= Carlos Ramírez Sandoval =

Mexican museum director and curator

Carlos Ramirez Sandoval (4 November 1939 – 29 January 2016) was a Mexican museum director and curator.

He was born in Morelia in the state of Michoacán, Mexico. He studied at the National Autonomous University of Mexico (UNAM) as well as the San Carlos Academy (now known as the Escuela Nacional de Artes Plasticas). He later obtained his Ph.D. from the University of Paris.

He was part of Mexican cultural activities from the 1960s as a museographer, curator, administrator, teacher, writer and communicator among other positions.

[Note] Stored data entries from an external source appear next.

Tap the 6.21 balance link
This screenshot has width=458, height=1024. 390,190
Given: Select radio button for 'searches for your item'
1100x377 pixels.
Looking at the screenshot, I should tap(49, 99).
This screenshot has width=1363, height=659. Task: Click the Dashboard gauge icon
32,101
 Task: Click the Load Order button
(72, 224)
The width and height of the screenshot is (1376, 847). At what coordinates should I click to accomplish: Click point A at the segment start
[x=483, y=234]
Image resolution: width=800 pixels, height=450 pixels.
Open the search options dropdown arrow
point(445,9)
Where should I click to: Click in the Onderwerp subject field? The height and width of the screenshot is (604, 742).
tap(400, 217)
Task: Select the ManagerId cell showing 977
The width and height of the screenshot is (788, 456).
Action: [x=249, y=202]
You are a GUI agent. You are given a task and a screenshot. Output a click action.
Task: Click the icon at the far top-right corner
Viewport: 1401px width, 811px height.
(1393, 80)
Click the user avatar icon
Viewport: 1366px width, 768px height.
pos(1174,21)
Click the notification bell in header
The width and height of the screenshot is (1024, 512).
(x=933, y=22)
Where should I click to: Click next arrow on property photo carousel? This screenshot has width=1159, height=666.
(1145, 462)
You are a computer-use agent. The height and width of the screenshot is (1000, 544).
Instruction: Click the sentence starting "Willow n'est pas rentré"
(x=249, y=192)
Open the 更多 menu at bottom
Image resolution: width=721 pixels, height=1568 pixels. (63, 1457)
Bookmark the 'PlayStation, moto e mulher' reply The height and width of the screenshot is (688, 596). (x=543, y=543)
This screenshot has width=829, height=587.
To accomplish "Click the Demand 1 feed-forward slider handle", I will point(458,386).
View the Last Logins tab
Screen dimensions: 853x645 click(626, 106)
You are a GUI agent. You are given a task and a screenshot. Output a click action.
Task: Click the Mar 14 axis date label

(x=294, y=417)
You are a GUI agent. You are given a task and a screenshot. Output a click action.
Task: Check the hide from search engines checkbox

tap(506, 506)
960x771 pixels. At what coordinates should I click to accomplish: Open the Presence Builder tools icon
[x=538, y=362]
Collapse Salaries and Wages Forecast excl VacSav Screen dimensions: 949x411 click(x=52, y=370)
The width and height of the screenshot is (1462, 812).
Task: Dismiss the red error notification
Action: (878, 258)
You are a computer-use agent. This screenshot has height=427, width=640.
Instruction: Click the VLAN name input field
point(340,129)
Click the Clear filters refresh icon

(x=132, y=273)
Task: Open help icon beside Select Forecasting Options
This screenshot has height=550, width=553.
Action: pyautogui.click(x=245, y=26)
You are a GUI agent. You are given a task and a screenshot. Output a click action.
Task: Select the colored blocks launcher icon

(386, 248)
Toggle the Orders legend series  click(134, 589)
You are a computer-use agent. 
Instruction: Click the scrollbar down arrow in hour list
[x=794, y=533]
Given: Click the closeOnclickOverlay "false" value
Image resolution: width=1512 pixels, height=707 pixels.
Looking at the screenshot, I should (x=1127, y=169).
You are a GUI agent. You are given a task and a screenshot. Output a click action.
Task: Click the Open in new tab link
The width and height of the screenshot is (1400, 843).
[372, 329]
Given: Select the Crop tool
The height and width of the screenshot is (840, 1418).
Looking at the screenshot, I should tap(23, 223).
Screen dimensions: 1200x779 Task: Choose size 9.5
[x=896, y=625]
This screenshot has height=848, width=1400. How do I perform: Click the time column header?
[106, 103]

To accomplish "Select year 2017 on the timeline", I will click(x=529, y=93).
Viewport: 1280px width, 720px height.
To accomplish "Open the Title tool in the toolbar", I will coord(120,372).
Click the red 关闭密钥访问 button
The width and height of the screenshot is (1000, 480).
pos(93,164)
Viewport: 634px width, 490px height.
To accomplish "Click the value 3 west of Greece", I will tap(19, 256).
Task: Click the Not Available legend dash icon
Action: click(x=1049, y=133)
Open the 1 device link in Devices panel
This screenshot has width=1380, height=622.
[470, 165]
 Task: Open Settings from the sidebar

His major projects included installing some of the first exhibition galleries in the Academy of San Carlos, the overall plan and museography of the Museum of Technology of the Federal Electricity Commission (Comision Federal de Electricidad, C.F.E) in Mexico City of which he was the first director, setting up the "Coloquio de Invierno" along with Víctor Flores Olea and Javier Wimer (among others), as well as bringing together the group of artists who collaborated on the 'Espacio Escultorico' at the UNAM. He directed several museums and cultural centres including the defunct National Education Library, the Museum of Technology, and the Trotsky Museum which he helped revive and restore.

Following a prolonged battle with Parkinson's disease, Dr. Ramirez Sandoval died in Mexico City on 29 January 2016.